Which is to say, it STILL hurts like hell.  But at the very least, I’m alive…no thanks to that Ferris wheel.  I never would have guessed that you, of all park rides, would betray me.  But maybe that was all a part of your plan -- to cast suspicion on your friend, the teacup ride, only to attack when I least expected it.

With that golden theory out of the way, Lloyd looked around.  It didn’t do much good; miles of darkness stretched out before him, no matter which direction he looked in.  Come to think of it, he couldn’t even feel his neck twisting, or his eyes swerving.  Curious, he tried holding his hands before his face -- but nothing appeared.  Were they even there?  Or had his brain been jettisoned into the void?  No, that couldn’t be it; he couldn’t imagine the mess he’d make if his gray matter hovered about.
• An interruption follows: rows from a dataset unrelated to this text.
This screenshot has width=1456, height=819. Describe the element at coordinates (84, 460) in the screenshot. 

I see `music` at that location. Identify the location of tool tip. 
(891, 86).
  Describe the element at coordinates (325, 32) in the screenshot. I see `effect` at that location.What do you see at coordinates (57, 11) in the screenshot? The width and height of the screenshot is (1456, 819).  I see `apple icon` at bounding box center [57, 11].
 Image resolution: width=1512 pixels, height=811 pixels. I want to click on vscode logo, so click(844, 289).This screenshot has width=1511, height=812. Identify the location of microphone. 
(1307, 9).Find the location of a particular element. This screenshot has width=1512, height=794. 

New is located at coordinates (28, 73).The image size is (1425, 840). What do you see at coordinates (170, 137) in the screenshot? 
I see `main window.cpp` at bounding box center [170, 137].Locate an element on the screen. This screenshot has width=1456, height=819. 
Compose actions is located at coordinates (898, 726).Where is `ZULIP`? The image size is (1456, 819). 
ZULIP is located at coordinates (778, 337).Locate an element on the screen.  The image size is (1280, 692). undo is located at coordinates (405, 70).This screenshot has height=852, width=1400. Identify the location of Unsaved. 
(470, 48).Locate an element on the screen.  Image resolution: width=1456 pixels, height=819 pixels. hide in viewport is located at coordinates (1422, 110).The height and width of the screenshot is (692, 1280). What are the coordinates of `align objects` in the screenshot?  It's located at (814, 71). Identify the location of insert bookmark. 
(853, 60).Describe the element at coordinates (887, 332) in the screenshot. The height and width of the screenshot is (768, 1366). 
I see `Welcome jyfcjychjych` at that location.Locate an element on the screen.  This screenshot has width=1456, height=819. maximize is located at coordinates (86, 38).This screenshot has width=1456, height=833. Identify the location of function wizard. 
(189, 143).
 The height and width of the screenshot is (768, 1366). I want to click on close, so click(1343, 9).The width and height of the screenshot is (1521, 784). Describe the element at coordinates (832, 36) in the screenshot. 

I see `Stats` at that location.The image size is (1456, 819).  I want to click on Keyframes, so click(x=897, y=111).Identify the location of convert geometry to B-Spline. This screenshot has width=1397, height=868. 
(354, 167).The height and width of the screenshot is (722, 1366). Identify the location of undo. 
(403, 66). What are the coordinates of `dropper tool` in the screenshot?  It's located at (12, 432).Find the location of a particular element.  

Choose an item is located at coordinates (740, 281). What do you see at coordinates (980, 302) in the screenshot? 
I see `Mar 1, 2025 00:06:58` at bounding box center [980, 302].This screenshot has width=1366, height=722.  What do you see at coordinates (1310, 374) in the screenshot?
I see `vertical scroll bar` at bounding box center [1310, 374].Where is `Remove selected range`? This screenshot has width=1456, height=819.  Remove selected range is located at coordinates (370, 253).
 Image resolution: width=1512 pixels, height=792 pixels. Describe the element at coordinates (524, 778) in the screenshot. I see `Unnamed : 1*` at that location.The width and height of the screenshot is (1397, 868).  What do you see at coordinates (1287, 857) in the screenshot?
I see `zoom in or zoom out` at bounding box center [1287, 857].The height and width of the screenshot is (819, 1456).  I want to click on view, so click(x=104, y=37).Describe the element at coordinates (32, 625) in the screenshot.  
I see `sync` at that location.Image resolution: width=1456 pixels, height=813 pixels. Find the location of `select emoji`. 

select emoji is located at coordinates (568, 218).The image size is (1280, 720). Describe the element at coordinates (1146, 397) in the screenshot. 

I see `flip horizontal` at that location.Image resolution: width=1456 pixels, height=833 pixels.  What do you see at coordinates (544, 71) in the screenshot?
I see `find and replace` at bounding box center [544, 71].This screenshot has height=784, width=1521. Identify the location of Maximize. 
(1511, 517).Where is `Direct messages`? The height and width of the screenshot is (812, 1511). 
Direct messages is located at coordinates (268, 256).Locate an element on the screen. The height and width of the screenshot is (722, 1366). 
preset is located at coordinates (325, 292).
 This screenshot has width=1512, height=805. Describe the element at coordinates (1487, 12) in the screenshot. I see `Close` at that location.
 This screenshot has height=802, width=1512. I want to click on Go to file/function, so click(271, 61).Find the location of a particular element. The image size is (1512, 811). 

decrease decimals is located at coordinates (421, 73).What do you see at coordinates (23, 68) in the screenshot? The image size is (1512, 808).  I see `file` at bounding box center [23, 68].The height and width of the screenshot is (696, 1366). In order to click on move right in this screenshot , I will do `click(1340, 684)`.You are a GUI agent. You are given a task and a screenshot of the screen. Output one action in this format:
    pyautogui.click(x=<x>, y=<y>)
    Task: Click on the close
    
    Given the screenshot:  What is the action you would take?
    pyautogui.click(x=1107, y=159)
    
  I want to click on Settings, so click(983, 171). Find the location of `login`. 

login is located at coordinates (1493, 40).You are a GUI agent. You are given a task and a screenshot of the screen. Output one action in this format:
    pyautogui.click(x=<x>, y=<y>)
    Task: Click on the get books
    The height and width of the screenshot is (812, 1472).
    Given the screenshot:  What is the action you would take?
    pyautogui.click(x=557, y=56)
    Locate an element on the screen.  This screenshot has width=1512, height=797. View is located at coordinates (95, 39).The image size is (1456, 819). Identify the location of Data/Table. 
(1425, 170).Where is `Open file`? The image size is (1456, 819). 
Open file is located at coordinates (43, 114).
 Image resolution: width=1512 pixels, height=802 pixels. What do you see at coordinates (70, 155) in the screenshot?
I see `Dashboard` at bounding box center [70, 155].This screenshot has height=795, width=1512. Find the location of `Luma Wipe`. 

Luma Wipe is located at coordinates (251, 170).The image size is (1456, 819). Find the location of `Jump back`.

Okay, this could be a problem, he thought, wishing that he had a head to scratch.  I’d rather not stay here if I can help it…wherever here is.  Or maybe “here” is actually “there” in relation to “where” and -- I should stop myself before I blow up my brain with talk of semantics.

Fortunately, Lloyd caught a break -- the void peeled away, one black blotch at a time.  In its place emerged something a bit more pleasing: the ocean, stretching and splashing below him; above, a blue sky with a few puffy clouds, all met with the caw of a seagull squadron.  Well, this is an improvement, but I think I’d like my legs back now, he thought.  As he surveyed the field, he spotted something a few clicks to his right.

A standing lamp.  Apparently, it had decided to give a hefty “screw you” to the laws of physics; its black base stood atop the waves without as much as a wobble, and the light bulb hidden behind its cover remained dry, though it shone no light.

Aha, I see! Lloyd thought, imagining himself with a wide smile.  This is it!  This must be what they call symbolism!  He stared at the lamp.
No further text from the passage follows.